Les cris « nocturnes » des mergules nains de Qoororsuaq
Grâce aux sons, aux images et à l’intelligence artificielle, des chercheurs du Japon et du Danemark sont en mesure de suivre les changements chez les mergules nains de la mer de Baffin avec l’aide des populations locales.
Élancé, battant des ailes dans un vol direct, la plupart des mergules nains de la région de Qoororsuaq (dans le nord-ouest du Groenland) rejoignent régulièrement leurs colonies au cours de l’été, l’estomac plein de copépodes arctiques, riches en lipides. Alors, le paysage sonore se remplit de cris envoûtants, de grognements agressifs, de gloussements et de trilles. Au cours de trois jours d’écoute au mois d’août 2022, une colonie proche de Siorapaluk enregistrait des pics d’intensité longs de quelques heures, débutant aux plus basses lueurs du jour permanent. C’est ce qu’ont détecté des chercheurs du Japon et du Danemark, qui publient leurs résultats dans Communications Biology le 15 mars.
Les deux équipes se sont rencontrées pour la première fois sur le terrain, l’une spécialiste de l’étude des sons et l’autre des images radars et time-laps. En discutant, ils comprennent que leurs méthodes seraient complémentaires, et que, couplées à l’intelligence artificielle, elles leur permettraient de suivre en permanence la colonie de mergules nains.
Cette étude est une phase de test concluante, mais le pic sonore pose une nouvelle question. Pourquoi les oiseaux reviennent vers la colonie à ces heures tardives, alors que les copépodes remontent à la surface à plus de 60 kilomètres au large ? « Il est possible que cela corresponde à une période précise, lorsque les poussins s’envolent et partent en mer avec leur père pour apprendre à se nourrir au gré des courants, d’abord posé sur l’eau, puis en volant et en plongeant », explique Anders Mosbech par téléphone, directeur de recherche au Department of Ecoscience de l’université d’Aarhus. Les couples se séparent et ne se retrouveront qu’en avril ou en mai.

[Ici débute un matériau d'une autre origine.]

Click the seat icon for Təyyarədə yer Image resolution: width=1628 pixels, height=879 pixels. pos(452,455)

Ces retrouvailles marquent le retour de leur migration pendulaire entre des zones libres de glace, très productives, dans la mer de Baffin et la colonie. Cependant, le réchauffement de l’eau pourrait réduire la taille des copépodes et leur teneur en lipides. « Les oiseaux devraient dépenser plus d’énergie pour subvenir à leurs besoins », redoute Anders Mosbech.
« L’importance de cette étude va au-delà de la simple curiosité, car elle souligne le rôle crucial de la surveillance acoustique dans l’étude du comportement de la faune des régions éloignées et difficiles d’accès », explique Evgeny Podolskiy, principal auteur de l’étude, dans un communiqué de l’université d’Hokkaido.

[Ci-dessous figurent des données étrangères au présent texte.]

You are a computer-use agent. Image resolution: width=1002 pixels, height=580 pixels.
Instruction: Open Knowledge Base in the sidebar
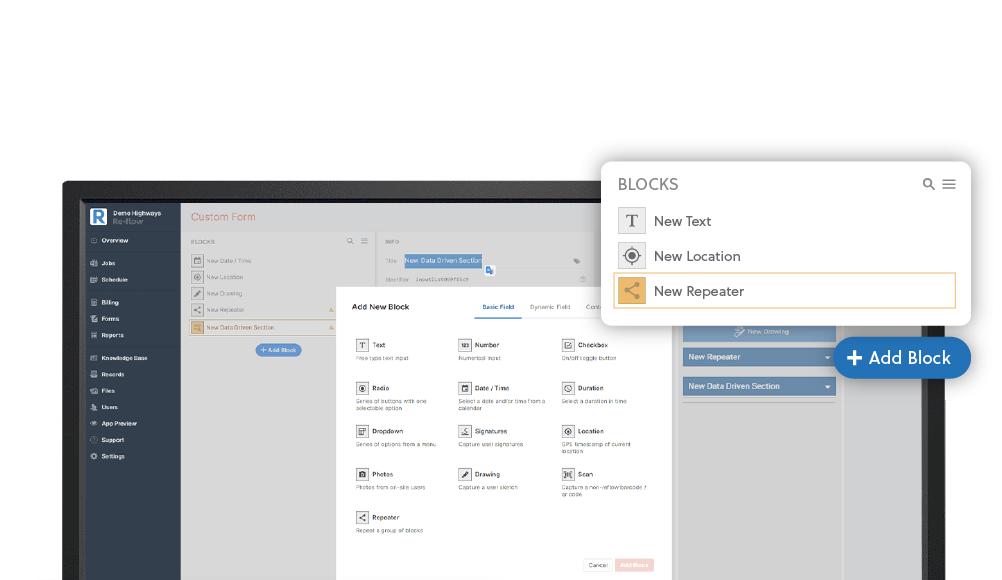[x=124, y=358]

Avec ses collègues, il souhaite mettre en place une veille permanente. Grâce aux habitants de la localité, ils pourraient mesurer les modifications d’habitude des oiseaux et leurs réactions aux changements environnementaux. « Cela fait déjà trois ans que nous travaillons avec deux chasseurs, ils savent maintenant comment baguer et installer des trackers sur les oiseaux », nous explique Anders Mosbech.